Addressing the Malaysia-Uzbekistan bilateral relationship, Zulkifli identified complementary strengths that could advance Islamic civilization's broader goals. Uzbekistan's rich heritage in Islamic scholarship historically producing luminaries like Al-Bukhari and Al-Tirmidhi combines with Malaysia's contemporary experience in Islamic finance, Islamic governance models, and peaceful multicultural coexistence. Both nations can serve as bridges between geographic regions and between traditional Islamic learning and modern institutional frameworks, potentially establishing template models for other Muslim societies navigating similar transitions.

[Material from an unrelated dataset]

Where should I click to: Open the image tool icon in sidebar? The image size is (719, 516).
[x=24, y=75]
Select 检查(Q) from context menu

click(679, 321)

The minister concluded by positioning Malaysia and Central Asia as potential anchors for a renewed Islamic civilization capable of advancing knowledge, ethical innovation, and sustainable development. This regional partnership model suggests that Islamic renewal need not emanate exclusively from the Middle East but can develop organically from diverse Muslim societies learning from each other's experiences. For Southeast Asian readers, particularly Malaysians, this framework validates regional capacity for civilisational leadership while acknowledging the broader Muslim world's collective stake in Gaza's humanitarian resolution and Islam's global role redefinition.